Problem requirements: Reproduce the rows from the line with "Manager window icon" to the line with "Screen dimensions: 1117x620 tap(230, 46)", swapping "orange" for "purple" and leaving everything else unchanged.

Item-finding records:
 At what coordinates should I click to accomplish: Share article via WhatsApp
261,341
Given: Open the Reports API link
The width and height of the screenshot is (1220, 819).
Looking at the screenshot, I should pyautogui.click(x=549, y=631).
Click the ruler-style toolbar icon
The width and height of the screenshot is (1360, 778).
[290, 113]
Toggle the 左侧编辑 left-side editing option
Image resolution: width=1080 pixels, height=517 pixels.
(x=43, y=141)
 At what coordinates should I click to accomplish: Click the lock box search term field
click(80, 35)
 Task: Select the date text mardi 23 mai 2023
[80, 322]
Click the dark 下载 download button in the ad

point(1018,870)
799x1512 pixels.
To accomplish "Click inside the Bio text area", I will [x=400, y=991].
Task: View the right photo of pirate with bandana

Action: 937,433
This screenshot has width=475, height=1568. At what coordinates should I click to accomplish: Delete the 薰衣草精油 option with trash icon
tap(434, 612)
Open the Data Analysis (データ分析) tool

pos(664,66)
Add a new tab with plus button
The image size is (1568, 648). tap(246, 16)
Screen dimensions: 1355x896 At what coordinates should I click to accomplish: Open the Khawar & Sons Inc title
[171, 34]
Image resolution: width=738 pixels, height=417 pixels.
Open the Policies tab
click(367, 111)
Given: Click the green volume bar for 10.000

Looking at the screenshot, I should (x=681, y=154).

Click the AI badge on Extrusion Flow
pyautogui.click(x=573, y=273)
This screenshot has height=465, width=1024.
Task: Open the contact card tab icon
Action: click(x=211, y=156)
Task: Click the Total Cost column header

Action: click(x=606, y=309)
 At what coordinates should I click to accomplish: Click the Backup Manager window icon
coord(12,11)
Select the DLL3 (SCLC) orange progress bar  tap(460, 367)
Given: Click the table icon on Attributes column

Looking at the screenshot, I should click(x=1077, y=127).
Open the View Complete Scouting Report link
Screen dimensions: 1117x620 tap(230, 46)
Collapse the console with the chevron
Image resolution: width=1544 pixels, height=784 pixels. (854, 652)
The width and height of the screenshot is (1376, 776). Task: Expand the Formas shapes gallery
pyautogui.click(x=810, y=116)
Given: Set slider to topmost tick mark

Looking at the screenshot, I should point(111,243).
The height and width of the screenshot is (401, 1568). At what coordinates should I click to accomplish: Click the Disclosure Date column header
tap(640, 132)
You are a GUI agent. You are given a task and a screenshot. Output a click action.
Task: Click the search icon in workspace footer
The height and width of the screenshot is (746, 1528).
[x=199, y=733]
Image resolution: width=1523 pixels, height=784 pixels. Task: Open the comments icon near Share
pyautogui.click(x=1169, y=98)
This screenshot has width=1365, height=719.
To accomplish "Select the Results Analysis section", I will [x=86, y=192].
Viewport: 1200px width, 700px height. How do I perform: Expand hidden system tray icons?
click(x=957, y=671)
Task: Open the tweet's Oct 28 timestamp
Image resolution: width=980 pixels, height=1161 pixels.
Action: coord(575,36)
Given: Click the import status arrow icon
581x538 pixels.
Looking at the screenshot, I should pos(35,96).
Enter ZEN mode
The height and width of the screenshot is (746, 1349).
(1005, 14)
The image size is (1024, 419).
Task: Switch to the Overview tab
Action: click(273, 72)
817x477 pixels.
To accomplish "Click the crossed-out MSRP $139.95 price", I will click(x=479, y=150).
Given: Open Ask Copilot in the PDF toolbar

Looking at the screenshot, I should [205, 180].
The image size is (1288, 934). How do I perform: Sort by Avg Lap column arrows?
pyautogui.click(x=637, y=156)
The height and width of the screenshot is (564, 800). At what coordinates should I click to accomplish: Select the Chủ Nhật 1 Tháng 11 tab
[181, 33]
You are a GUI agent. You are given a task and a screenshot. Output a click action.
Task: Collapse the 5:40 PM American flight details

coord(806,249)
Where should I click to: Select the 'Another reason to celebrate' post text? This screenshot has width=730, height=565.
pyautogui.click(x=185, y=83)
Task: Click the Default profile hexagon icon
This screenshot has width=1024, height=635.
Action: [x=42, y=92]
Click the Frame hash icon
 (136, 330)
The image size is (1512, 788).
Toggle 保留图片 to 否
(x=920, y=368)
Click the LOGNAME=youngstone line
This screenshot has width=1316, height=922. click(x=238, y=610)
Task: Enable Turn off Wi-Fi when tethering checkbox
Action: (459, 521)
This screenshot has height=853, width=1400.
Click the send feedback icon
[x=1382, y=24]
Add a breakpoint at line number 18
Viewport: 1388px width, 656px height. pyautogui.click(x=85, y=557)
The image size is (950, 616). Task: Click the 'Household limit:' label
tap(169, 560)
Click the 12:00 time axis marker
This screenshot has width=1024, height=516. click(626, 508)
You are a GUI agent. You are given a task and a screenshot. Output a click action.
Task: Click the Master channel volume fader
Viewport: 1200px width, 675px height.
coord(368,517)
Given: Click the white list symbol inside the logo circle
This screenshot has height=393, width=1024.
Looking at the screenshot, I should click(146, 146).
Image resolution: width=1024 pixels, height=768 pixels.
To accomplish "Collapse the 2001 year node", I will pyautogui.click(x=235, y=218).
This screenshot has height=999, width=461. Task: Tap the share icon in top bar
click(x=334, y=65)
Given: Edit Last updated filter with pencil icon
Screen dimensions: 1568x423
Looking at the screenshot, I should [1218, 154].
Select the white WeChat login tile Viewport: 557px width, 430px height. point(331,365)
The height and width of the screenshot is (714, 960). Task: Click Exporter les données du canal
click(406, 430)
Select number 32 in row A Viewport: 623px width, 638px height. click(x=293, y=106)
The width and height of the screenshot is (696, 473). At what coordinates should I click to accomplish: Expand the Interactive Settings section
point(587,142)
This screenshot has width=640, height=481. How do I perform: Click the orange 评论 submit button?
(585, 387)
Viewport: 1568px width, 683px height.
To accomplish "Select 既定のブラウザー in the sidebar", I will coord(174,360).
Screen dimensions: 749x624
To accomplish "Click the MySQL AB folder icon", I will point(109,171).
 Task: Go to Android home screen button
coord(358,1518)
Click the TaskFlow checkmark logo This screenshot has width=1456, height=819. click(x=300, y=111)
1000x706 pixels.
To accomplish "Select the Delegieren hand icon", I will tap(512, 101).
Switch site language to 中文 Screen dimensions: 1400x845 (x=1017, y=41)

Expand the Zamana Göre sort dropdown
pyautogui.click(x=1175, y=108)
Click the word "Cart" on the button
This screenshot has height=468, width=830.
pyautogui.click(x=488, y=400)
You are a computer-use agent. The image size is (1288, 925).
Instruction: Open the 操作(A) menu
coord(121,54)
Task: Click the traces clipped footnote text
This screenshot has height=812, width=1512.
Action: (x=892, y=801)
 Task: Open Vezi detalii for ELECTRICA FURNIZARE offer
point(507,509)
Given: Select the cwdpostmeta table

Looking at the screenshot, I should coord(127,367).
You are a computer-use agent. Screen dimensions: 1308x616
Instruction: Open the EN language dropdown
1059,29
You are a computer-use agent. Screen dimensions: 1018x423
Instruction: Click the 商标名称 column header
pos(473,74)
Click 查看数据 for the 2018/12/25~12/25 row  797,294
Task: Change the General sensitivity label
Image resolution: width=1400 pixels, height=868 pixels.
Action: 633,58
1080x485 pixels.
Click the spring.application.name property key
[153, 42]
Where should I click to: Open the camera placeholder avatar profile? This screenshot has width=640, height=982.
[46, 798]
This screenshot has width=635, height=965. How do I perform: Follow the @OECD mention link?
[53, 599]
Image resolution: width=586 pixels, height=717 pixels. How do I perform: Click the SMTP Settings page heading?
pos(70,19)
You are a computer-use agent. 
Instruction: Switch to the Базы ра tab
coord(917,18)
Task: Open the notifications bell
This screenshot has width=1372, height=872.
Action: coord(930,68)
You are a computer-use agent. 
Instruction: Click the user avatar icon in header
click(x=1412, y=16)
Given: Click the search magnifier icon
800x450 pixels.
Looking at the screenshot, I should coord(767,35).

Complete output:
 At what coordinates should I click to accomplish: Click the Backup Manager window icon
coord(12,11)
Select the DLL3 (SCLC) purple progress bar  tap(460, 367)
Given: Click the table icon on Attributes column

Looking at the screenshot, I should click(x=1077, y=127).
Open the View Complete Scouting Report link
Screen dimensions: 1117x620 tap(230, 46)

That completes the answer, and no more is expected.